New Delhi (AsiaNews) – Any member of a scheduled caste irrespective of his or her religion should enjoy the same rights. Such rights should not be restricted to Hindus, said Buta Singh, chairman of the National Scheduled Caste Commission (NSCC), during a meeting with Christian leaders.
The current law limits Scheduled Caste status to Hindu, Buddhist and Sikh Dalits and excludes Christian converts and Muslims.
For some time the National Commission for Religious and Linguistic Minorities (NCRLM) has argued that since all Dalits are victims of the same social discrimination whatever their faith, the 1950 law, which does not include Christian and Muslim Dalits, should be changed.
The Indian Supreme Court has also become involved, asking the government to state its position. The government has in turn asked the NSCC for its opinion.

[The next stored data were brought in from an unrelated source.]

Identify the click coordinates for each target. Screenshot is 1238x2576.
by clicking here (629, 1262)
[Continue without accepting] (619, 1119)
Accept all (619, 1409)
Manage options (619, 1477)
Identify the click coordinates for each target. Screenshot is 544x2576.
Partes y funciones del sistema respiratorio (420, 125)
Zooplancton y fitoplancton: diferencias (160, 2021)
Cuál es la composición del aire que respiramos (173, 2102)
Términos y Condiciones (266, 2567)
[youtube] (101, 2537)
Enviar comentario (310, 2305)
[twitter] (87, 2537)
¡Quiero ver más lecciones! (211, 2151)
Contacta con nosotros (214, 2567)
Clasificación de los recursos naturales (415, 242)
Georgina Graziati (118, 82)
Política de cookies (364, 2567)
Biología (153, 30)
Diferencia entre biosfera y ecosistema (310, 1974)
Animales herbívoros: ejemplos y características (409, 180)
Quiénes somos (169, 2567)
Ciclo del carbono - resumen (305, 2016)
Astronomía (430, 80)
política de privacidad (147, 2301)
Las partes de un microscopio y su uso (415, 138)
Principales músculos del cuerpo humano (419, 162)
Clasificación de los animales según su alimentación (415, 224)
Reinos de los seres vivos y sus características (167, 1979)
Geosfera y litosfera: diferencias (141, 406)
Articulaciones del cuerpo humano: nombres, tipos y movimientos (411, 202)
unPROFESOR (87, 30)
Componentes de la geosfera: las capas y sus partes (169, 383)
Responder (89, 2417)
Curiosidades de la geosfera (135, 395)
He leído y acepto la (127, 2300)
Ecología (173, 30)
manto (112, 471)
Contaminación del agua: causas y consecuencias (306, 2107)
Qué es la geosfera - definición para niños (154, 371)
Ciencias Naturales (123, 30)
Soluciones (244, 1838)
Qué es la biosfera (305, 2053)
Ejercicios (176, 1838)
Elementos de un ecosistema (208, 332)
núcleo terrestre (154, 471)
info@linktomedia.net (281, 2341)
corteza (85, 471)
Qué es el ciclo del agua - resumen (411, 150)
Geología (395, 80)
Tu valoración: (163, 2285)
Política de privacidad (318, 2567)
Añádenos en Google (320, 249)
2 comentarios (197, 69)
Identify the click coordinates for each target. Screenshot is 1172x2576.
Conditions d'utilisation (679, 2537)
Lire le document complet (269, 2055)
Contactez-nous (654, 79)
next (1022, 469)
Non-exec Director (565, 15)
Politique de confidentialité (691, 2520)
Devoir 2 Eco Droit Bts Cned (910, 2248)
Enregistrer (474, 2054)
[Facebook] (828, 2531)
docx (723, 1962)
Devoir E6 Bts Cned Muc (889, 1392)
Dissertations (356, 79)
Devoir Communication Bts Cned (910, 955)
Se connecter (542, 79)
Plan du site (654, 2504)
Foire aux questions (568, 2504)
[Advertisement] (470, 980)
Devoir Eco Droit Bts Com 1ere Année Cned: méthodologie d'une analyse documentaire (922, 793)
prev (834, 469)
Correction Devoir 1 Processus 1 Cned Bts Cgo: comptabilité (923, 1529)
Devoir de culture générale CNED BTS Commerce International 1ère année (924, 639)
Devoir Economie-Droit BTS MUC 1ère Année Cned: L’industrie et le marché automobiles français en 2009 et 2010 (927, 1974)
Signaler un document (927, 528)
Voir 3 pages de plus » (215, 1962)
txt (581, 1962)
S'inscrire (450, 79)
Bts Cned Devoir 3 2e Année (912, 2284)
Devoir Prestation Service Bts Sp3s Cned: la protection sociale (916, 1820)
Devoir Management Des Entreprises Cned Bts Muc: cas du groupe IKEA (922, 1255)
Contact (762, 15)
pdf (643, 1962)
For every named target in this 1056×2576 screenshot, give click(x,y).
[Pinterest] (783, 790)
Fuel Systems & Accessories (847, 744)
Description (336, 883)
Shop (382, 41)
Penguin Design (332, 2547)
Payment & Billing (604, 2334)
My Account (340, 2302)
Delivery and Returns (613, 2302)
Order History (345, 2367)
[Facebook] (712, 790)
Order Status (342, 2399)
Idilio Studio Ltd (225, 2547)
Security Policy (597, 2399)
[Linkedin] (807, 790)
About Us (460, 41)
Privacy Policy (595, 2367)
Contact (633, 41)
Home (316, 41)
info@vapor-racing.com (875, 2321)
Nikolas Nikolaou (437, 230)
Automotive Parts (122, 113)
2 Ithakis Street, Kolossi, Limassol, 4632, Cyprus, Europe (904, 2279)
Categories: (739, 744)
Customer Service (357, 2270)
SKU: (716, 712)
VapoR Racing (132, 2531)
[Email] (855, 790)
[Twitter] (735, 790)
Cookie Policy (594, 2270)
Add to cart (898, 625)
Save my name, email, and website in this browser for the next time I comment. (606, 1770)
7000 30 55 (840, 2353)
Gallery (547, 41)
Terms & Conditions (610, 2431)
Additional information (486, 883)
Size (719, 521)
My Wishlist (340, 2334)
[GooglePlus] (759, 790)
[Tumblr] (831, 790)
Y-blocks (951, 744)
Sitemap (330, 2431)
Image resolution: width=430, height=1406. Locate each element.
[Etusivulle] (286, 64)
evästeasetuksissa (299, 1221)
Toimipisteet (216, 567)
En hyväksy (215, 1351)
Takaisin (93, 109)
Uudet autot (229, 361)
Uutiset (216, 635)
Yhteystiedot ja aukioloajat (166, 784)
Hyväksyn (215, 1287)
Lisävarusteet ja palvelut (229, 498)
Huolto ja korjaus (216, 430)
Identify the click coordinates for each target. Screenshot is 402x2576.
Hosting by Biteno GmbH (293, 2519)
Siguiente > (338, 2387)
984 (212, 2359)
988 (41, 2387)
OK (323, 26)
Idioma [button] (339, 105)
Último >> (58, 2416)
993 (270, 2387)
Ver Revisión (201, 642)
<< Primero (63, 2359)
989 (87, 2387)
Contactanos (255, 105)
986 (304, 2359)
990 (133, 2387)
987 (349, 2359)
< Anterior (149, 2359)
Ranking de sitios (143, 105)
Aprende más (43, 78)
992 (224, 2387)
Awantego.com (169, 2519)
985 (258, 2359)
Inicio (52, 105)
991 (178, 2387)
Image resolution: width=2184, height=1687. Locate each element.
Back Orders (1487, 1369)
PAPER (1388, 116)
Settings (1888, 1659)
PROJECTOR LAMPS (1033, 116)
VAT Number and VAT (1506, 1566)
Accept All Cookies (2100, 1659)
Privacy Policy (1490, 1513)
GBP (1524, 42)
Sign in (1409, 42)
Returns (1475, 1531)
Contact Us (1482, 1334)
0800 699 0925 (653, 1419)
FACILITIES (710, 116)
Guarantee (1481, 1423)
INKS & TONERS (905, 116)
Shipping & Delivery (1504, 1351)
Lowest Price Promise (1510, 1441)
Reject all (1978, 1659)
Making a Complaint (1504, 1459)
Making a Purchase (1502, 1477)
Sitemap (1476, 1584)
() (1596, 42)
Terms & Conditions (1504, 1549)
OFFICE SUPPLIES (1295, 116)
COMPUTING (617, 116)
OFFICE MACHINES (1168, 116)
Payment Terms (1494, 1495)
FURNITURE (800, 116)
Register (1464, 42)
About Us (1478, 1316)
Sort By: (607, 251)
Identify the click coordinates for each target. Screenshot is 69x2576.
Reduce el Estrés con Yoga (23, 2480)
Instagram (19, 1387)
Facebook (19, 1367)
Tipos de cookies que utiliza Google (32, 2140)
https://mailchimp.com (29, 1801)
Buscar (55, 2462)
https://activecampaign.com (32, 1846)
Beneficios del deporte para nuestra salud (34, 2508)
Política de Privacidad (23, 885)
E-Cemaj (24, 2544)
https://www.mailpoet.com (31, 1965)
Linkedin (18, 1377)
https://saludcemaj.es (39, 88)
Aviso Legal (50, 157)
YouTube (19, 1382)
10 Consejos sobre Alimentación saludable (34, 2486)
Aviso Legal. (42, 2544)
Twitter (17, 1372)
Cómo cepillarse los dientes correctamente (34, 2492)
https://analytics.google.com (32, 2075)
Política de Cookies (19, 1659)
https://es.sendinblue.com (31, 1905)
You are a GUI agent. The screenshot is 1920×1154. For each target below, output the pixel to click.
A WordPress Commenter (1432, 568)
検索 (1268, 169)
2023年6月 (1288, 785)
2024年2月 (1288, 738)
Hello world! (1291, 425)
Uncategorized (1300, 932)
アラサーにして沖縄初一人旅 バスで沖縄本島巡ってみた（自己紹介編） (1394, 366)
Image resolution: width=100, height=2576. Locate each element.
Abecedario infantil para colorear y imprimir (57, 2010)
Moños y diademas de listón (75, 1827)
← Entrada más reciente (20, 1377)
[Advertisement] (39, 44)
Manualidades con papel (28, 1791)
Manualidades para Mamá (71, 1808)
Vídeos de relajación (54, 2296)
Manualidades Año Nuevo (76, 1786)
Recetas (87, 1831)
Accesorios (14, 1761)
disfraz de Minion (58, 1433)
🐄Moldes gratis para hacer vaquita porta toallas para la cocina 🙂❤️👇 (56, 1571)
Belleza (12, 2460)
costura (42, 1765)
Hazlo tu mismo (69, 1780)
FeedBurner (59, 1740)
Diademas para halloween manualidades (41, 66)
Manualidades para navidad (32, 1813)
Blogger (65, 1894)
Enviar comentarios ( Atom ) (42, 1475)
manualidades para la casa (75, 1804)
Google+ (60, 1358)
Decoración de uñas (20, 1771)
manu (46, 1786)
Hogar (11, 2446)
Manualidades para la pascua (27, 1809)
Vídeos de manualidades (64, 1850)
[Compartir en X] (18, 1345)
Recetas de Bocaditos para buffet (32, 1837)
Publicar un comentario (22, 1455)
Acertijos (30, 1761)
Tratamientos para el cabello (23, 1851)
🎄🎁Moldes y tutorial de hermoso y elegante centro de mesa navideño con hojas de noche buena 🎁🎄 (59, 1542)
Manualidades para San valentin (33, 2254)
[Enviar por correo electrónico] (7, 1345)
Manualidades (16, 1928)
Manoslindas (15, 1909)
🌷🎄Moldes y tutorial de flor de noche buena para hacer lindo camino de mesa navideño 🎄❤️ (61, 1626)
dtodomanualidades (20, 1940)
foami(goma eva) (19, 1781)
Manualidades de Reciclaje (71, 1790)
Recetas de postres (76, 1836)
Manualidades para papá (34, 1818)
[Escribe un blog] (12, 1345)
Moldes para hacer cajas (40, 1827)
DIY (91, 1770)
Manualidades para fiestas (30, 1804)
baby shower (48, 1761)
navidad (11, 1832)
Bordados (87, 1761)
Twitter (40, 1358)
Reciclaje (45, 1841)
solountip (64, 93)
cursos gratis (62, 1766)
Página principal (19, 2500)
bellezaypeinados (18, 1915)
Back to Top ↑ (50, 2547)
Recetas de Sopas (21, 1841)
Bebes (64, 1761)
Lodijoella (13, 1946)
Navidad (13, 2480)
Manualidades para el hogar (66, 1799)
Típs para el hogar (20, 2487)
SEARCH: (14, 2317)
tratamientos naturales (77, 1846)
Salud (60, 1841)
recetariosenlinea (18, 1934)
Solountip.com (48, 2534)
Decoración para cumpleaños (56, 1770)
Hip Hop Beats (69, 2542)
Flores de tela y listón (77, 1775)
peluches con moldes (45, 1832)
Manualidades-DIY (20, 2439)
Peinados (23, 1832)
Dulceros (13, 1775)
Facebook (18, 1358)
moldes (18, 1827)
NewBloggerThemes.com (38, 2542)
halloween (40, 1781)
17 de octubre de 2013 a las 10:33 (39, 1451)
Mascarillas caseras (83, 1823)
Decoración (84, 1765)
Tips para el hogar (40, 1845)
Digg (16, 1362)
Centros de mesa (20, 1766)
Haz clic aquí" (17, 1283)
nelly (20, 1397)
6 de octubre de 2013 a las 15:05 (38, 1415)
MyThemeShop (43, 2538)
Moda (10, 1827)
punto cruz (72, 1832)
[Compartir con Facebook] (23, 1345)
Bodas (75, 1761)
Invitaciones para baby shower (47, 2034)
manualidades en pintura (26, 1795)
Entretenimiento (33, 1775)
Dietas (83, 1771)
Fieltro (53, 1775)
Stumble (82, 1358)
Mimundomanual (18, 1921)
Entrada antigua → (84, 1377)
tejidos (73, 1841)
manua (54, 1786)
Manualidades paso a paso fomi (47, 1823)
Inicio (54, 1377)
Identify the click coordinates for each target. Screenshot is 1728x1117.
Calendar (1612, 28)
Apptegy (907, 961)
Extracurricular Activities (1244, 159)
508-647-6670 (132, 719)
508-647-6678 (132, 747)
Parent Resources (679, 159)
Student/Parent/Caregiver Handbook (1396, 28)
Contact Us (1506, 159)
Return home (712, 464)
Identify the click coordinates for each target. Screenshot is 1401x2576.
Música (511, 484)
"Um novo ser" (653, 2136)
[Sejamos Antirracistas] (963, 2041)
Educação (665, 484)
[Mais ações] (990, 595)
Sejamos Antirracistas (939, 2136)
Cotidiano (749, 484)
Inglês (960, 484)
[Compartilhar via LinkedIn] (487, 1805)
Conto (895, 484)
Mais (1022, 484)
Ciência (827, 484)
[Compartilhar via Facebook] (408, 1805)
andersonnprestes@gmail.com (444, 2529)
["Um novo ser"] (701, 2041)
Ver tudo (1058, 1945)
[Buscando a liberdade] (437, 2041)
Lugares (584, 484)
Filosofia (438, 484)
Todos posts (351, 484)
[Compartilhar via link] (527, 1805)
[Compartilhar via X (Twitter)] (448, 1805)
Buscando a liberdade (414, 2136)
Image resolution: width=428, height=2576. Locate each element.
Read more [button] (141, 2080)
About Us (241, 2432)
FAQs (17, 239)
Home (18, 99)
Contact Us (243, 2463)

Mr Buta yesterday pledged that the Commission would submit a report shortly. But he also called on the government to raise the present quota for scheduled castes and tribes, which are 15 and 7.15 per cent respectively, to their actual size based on census data. Christian Dalits could thus fall under other backward castes.
John Dayal, chairman of the All India Catholic Union, handed Buta a memorandum on behalf of 16 million Christian Dalits, asking the Commission to back the NCRLM and thus acknowledge that discrimination and poverty continue after conversion.
“The constitution’s secularism means the state accords . . . equal respect for all religions and . . . keeping equal distance from all religions,” he said.
In practice however Hindus, Buddhists and Sikhs are favoured. The 1950 law was in fact extended in 1956 to include Sikhs and in 1990 to include Buddhists. Muslim and Christian Dalits are instead still excluded even though they are “native, indigenous pre-Aryan.”
For Dayal it is a “historic injustice” that must be reversed.